È un po' come chiudere un rubinetto dell'acqua. Interrompere il flusso di petrolio o gas da un giacimento non è un'operazione particolarmente difficile e che non richiede molto tempo. Stesso discorso per gli oleodotti. È come l'acqua che resta in un tubo, spiegano gli esperti interpellati dall'Agi, basta riattivare il pompaggio e tutto riparte. È forse per questo che il generale libico Khalifa Haftar ha deciso di bloccare la produzione e l'export di greggio. Un'azione dagli effetti importanti, considerando che l'Italia nel 2019 ha importato circa 7 milioni di barili dalla Libia (12% del totale), ma non irreversibili.
Il problema delle pipeline è rappresentato dal fatto che sono più esposte ad agenti esterni come furti o manomissioni. Un pozzo di petrolio, una volta perforato e completato ovvero reso adatto alla produzione, ha poi tutta una serie di valvole che ne regolano il flusso.
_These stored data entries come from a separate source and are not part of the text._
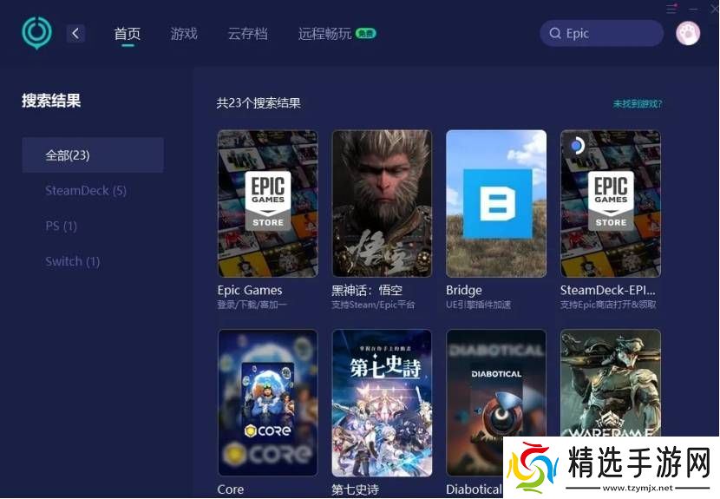Click the Steam badge on the SteamDeck-EPIC card
This screenshot has height=499, width=720.
tap(576, 145)
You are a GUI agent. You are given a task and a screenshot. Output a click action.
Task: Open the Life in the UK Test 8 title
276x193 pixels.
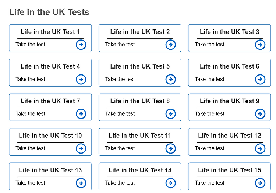tap(140, 101)
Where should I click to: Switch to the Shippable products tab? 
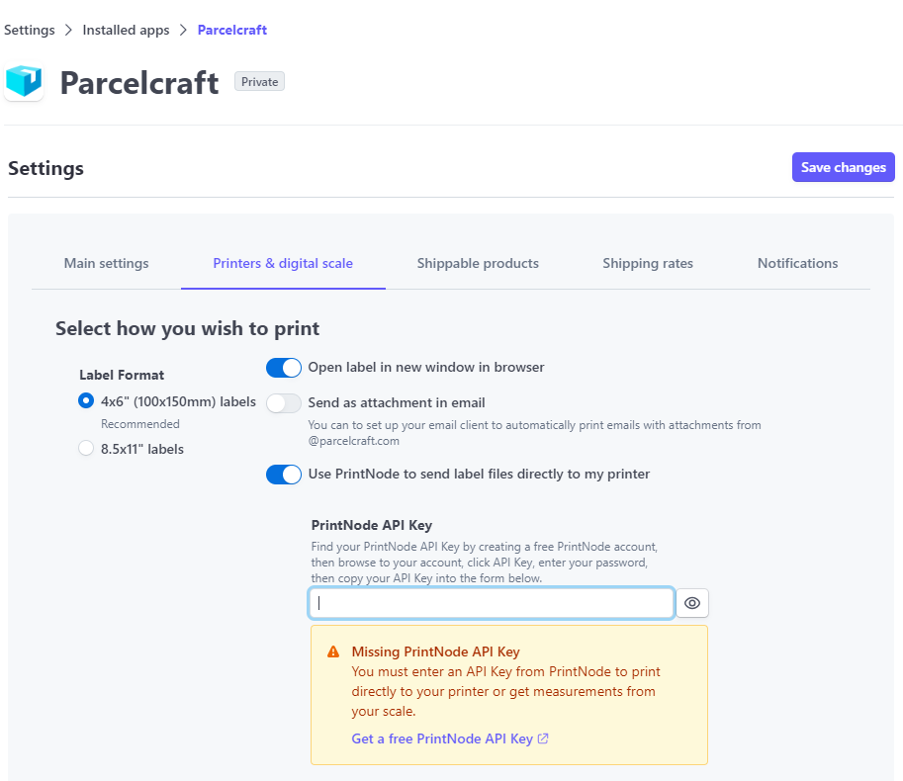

Di solito ci sono due sistemi di protezione e se si vuole chiudere, per un qualsiasi motivo, è possibile intervenire su queste valvole per interrompere il flusso, indifferentemente che sia un pozzo a gas o a olio. Per riaprirlo i tempi sono brevi. Un po' più lenti, per motivi di sicurezza, rispetto alla chiusura perché la riapertura deve essere graduale ma si tratta di ore e non settimane.
Diversa invece è la chiusura definitiva del giacimento. In questo caso, quando il sito ha terminato la sua vita produttiva allora subentra quella che si chiama in gergo 'chiusura mineraria'. L'operazione consiste nell'apporre dei tappi definitivi per isolare in maniera permanente e idraulica il pozzo. Normalmente ci sono delle valvole che garantiscono una doppia tenuta, una doppia barriera in modo tale che se non funziona una, c'è l'altra. Per cui una volta azionate queste valvole, il pozzo viene messo in sicurezza. Si interrompe la comunicazione dalla formazione del giacimento alla superficie. A quel punto il sito è chiuso e il pozzo non eroga più.